* Selected text *
********
Scary falling feelings in the lab could lead to fewer scary falls

In Virginia Tech’s Musculoskeletal Biomechanics Laboratory, a research volunteer somewhere between the ages of 55 and 65 is strapped in an upper body harness and asked to lean forward while standing on a long platform. Suddenly, a graduate student releases a rope and the volunteer pitches forward, then instinctively takes a step to recover her balance.

As sadistic as this sounds, the student’s motives are aimed at a worthy goal — learning how to prevent often injurious or even fatal falls among older adults. The volunteer suffers only that scary falling feeling. If she doesn't recover her balance, a harness rope attached to the ceiling arrests her fall before she hits the “trip platform.”

This experiment is overseen by Michael Madigan, an assistant professor of engineering science and mechanics and co-director of the lab, who won a two-year grant from the Center for Disease Control’s National Institute of Occupational Safety and Health (NIOSH) to study the role that muscle strength plays in helping older adults recover from tripping.
********
* Data excerpts *
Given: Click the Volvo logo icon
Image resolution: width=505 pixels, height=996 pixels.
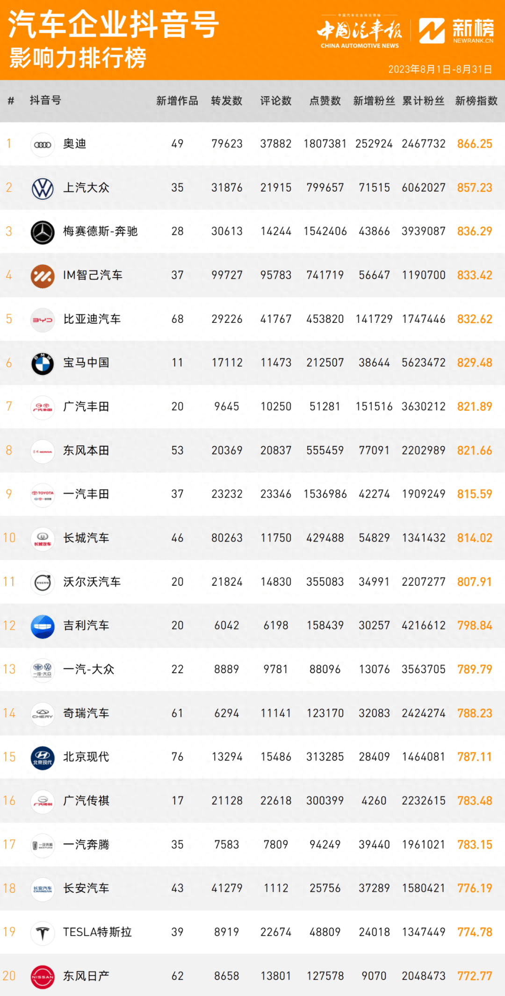Looking at the screenshot, I should pos(43,583).
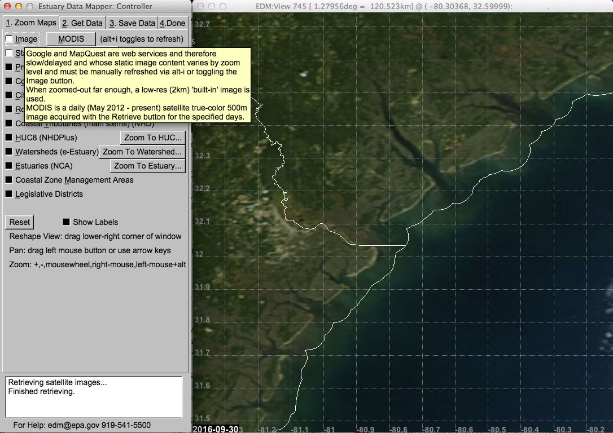Open the Zoom To HUC dialog

point(153,138)
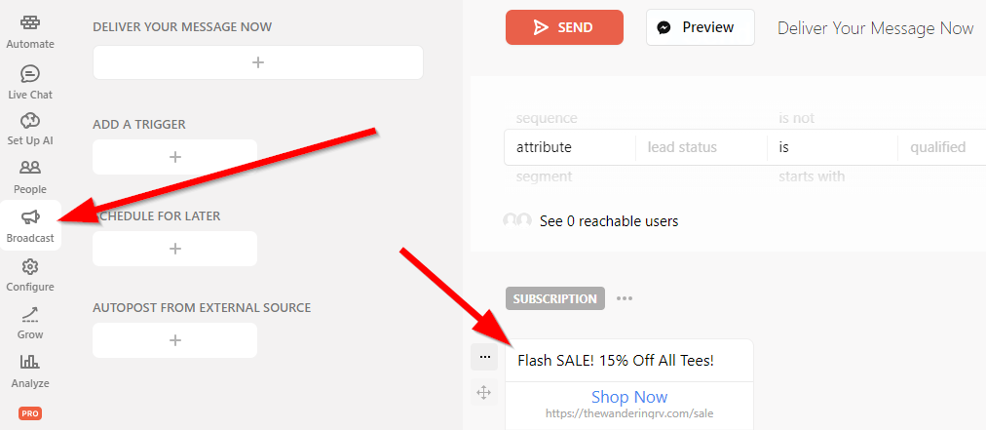
Task: Open the attribute filter type dropdown
Action: 570,147
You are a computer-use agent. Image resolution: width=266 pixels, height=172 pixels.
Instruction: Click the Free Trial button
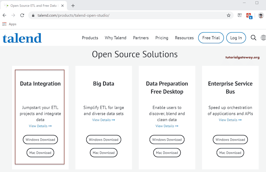pos(211,38)
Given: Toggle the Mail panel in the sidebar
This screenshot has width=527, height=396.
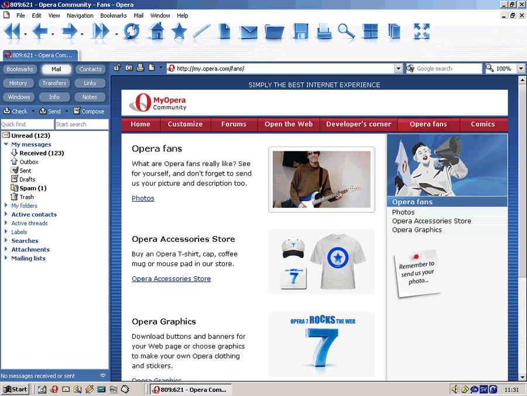Looking at the screenshot, I should click(x=56, y=69).
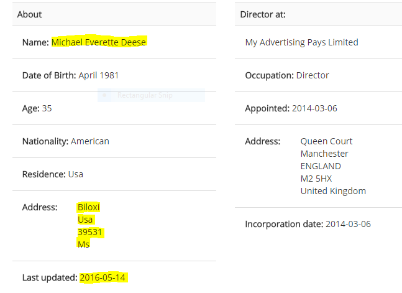Click the Incorporation date 2014-03-06

348,224
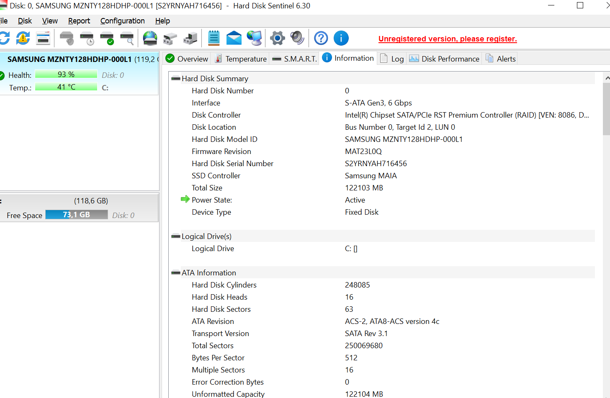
********
* Directions *
A. Do these statements agree with the article on fall research at Virginia Tech? For each, answer yes or no and quote the words that decide it. (i) The volunteer is between 55 and 65 years old. (ii) A volunteer who fails to recover her balance hits the trip platform. (iii) Michael Madigan's grant covers three years.
B. According to the article on fall research at Virginia Tech, what is Michael Madigan's grant for?

* Task results *
A.
(i) Yes: "somewhere between the ages of 55 and 65"
(ii) No: "a harness rope attached to the ceiling arrests her fall before she hits the “trip platform.”"
(iii) No: "won a two-year grant"

B. It is for studying the role that muscle strength plays in helping older adults recover from tripping.